Rex Brynen
I would largely agree (although I would probably count RSA as a civil war), in general civil wars are a subset of insurgencies. A few defining features:

1) Severity. We don't consider the Red Army Faction versus West Germany a civil war. (I'm sometimes tempted to define civil war as an insurgency that reaches the point that the government thinks "holy crap, we could lose this!")

2) Internal actors (although they may have external patrons). Violence wholly directed at an occupying power would not be a civil war.

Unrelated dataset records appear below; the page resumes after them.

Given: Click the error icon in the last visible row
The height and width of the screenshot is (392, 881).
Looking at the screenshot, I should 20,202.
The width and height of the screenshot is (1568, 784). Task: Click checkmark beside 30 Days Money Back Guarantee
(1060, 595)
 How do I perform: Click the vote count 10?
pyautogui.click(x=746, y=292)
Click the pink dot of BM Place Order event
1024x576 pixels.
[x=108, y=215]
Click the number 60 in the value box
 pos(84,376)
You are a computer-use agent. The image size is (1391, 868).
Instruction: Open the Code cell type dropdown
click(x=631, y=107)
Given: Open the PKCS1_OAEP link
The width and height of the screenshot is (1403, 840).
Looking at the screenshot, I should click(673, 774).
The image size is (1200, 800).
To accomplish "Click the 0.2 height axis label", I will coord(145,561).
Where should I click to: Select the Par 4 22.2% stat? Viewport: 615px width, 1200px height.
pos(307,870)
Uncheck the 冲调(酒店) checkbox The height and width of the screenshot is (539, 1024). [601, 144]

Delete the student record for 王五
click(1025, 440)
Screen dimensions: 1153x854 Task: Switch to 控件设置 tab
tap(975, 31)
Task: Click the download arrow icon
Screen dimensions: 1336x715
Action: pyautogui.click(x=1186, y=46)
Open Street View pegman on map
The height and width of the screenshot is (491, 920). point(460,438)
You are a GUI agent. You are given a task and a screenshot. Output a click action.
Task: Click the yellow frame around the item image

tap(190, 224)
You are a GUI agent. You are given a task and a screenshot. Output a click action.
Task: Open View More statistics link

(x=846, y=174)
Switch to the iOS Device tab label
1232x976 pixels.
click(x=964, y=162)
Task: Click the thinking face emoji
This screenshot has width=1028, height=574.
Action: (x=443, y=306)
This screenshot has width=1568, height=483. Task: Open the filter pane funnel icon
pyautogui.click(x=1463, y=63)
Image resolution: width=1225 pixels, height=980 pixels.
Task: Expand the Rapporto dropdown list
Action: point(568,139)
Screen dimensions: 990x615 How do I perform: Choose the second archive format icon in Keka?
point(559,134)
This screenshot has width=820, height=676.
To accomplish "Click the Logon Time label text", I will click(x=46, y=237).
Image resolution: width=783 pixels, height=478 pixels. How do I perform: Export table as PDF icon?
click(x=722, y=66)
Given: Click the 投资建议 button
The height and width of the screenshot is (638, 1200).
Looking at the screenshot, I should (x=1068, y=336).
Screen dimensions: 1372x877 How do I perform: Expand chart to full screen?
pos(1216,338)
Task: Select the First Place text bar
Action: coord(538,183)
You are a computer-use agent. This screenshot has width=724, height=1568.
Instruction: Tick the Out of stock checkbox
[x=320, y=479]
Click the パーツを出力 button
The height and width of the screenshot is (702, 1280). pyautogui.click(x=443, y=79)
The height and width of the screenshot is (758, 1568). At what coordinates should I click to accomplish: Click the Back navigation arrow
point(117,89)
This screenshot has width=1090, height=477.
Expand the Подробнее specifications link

3) Insurgency targets an established authority. In those rare cases where there is no authority--Somalia at certain times--you could have the unusual case of a civil war that isn't an insurgency.

Rex, what would be DRC?
A war conducted by local actors in the name of external powers who are not happy that the pupet they pupet in place, after overpassing an established authority, is no more listening to them?
Just to add some fun, you can even add the fact that you have at least 2 external powers who are fighting indirectly to take control over strategic natural resources in a cold war like manner... (But that's just if you wanna go in details).

By the way, Liberia was no insurgency. It was a civil war but the rebel (Taylor) invaded the country without national support and insurgent network.
But 1) his troops were mainly liberian and 2) his obective was to reconquere power in the name of a liberia ethnic group (the Kongo).